In this paper, we developed a DNN-based inversion method to estimate permeabilities of multiple soil and geologic layers within a watershed from the observed stream discharge time series. We successfully trained DNNs to map from the stream discharges to the permeability set using the training/validation/testing data generated through the ensemble watershed simulations. In doing so, we found that the accuracy and robustness of DNN-based estimations are influenced by the relevant information content contained in the observation data with respect to the parameters. In the watershed system we studied, permeability for soil and geologic layers with larger spatial coverage can be estimated more accurately from the observed discharge data, and their estimations were more robust to observation errors.

In comparing the parameters estimated by the DNNs and the traditional ES method from the same observation data, we found that the DNNs consistently outperformed the ES algorithm.

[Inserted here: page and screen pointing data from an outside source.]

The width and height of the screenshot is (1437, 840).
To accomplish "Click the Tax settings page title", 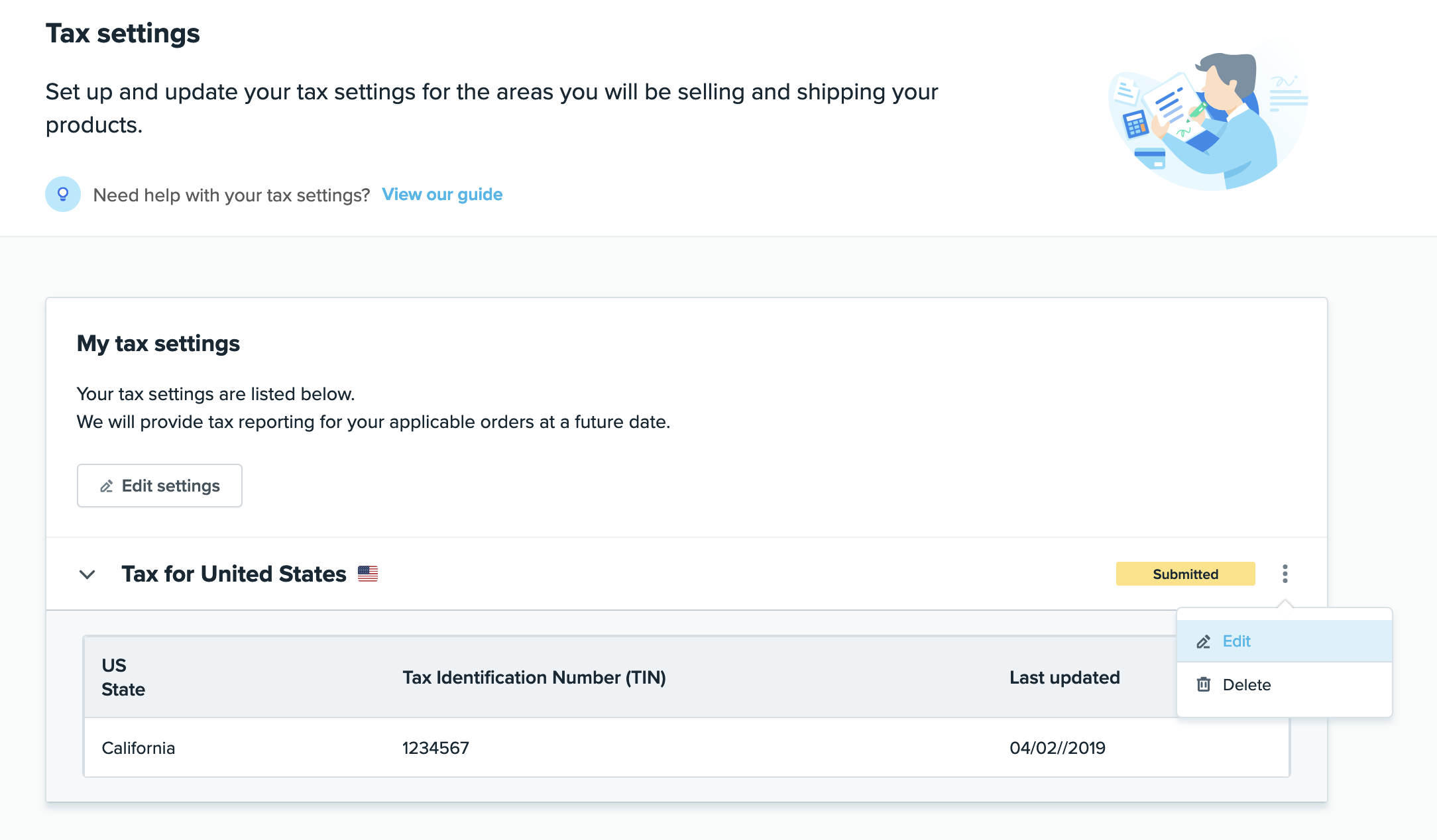I will [123, 34].
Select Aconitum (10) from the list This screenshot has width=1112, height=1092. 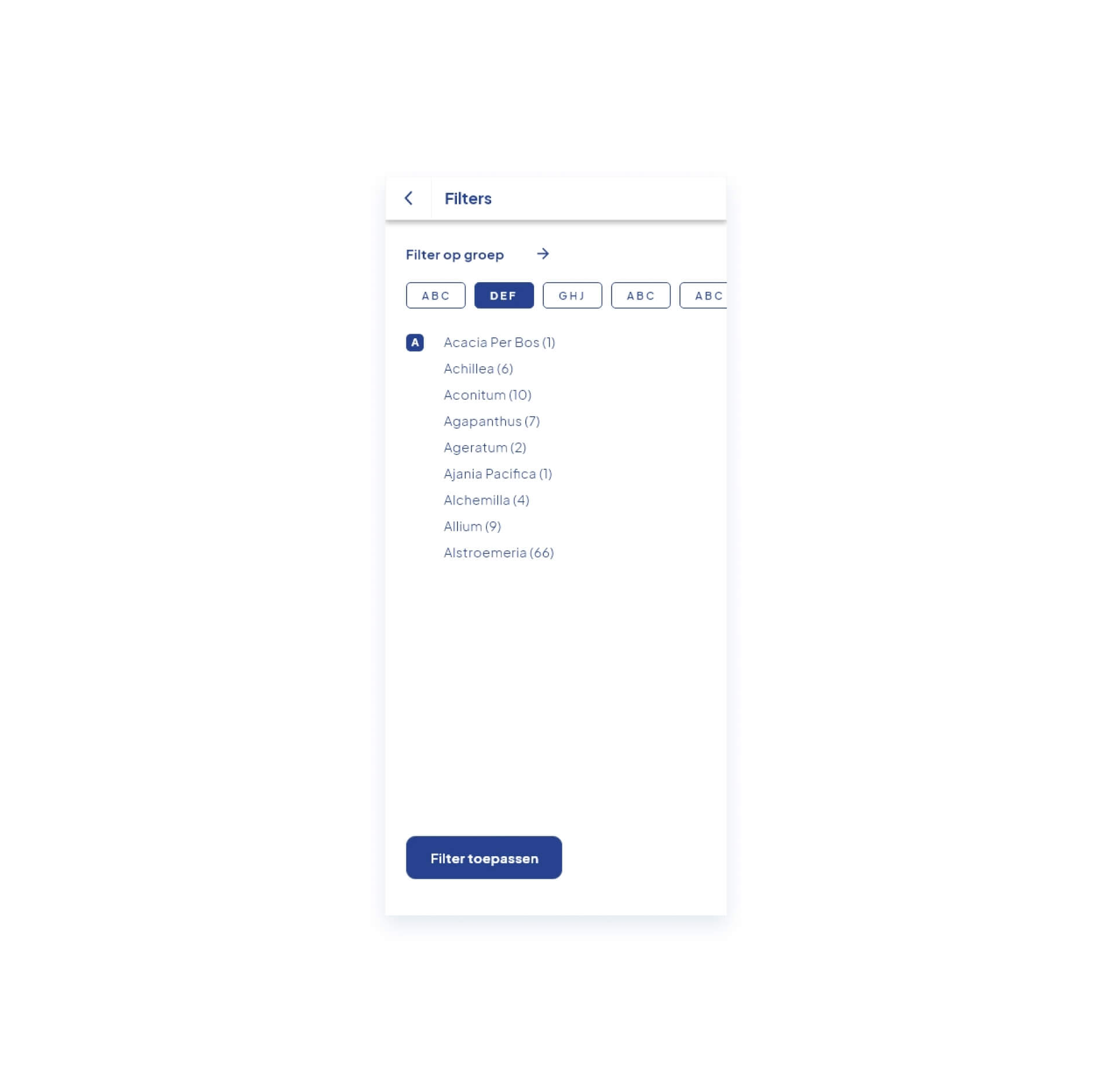(x=487, y=394)
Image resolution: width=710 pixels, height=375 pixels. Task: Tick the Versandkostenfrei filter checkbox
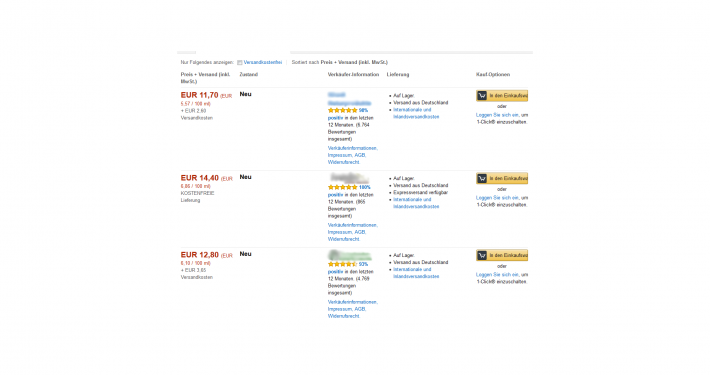pos(240,62)
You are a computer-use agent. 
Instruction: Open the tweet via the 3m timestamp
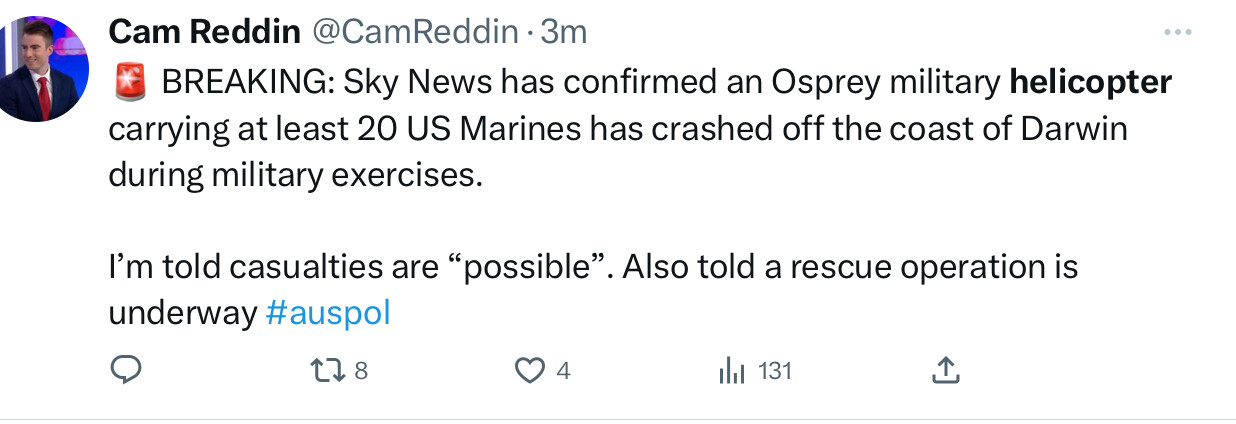click(x=563, y=32)
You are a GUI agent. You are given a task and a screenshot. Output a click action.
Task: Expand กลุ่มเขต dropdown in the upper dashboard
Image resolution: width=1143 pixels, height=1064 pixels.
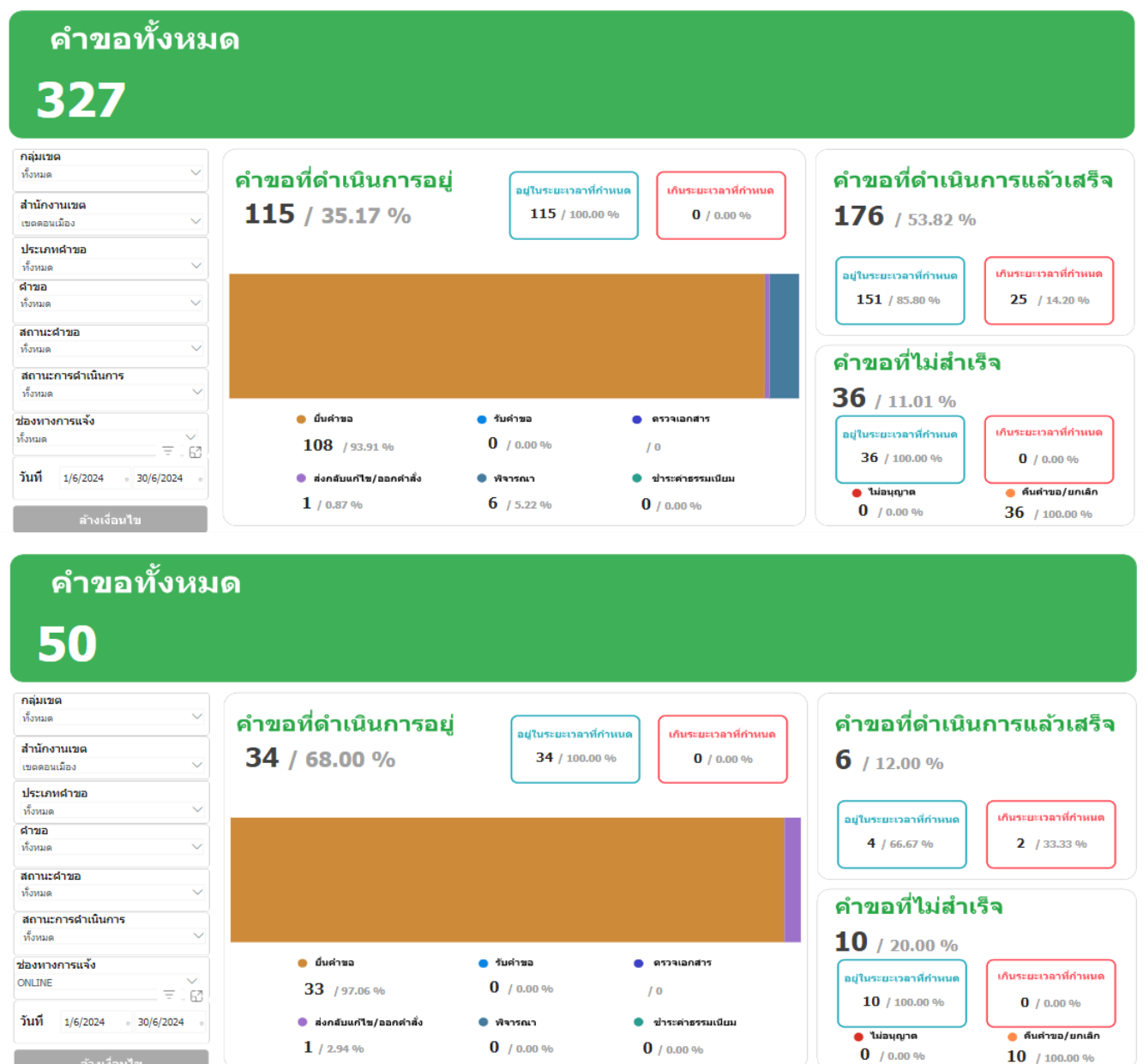pyautogui.click(x=196, y=173)
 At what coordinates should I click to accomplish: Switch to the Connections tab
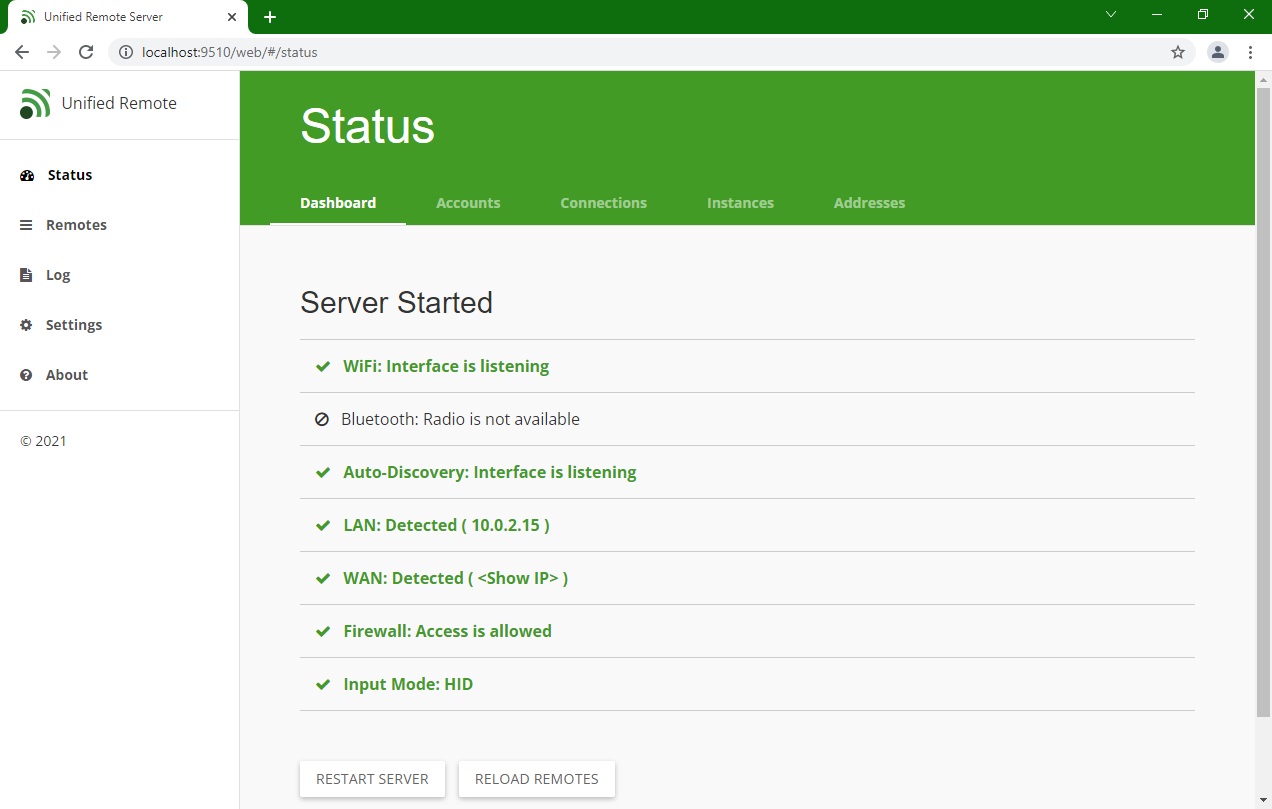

On the testing set, the DNNs achieved an overall MSE an order of magnitude lower than the ES method. The DNNs is more effective in utilizing the information provided by larger training dataset than the ES approach. By capturing the nonlinear relationships between the model inputs and outputs through multiple layers of neurons, DNNs yielded more realistic permeability estimations for the real watershed system, leading to improved match between model predicted and observed stream discharges. However, improving the permeability used in the model alone does not enable the models to capture the inter-annual variability in the discharges, future work is needed to identify additional processes and parameters that may contribute to the unresolved inter-annual variability in system responses.

Note that the accuracy of DNN-based estimation of permeability will be impacted by the accuracy of the mapped distributions of soil and geologic layers, which directly impacts how well a numerical model can represent a real system. During training, the DNNs learn to estimate the permeabilities from the simulated stream discharge for that given distribution map of soil and geologic formation types. Therefore, a less accurate distribution map will result in less accurate estimations of the permeabilities for the watershed, leading to biases that cannot be resolved by the inversion method. A facies-based approach [e.g., Song et al. (2019)] can be adopted to estimate the distribution of soil types and geologic layers along with their permeabilities.

Our study has demonstrated that the DNNs can potentially be a powerful tool to estimate parameters from indirect, relevant observations. The success in linking permeability with stream discharges using DNNs presents new opportunities to improve the subsurface characterization of large-scale watersheds, which has been limited by scarce subsurface characterization and observation data. Our work also paves the way for developing more general model calibration strategies that involve multiple parameters and multiple types of observation data for complex systems. Our next step is to expand the study to assist the multi-process modeling for larger watersheds with more complex subsurface structures. New DNN architectures with deeper and bigger networks might be required to deal with the increasing dimensionality in both model inputs and outputs. Substantial computational resources may also be required to generate sufficient training data for the DNN models if high-resolution distributed models are used.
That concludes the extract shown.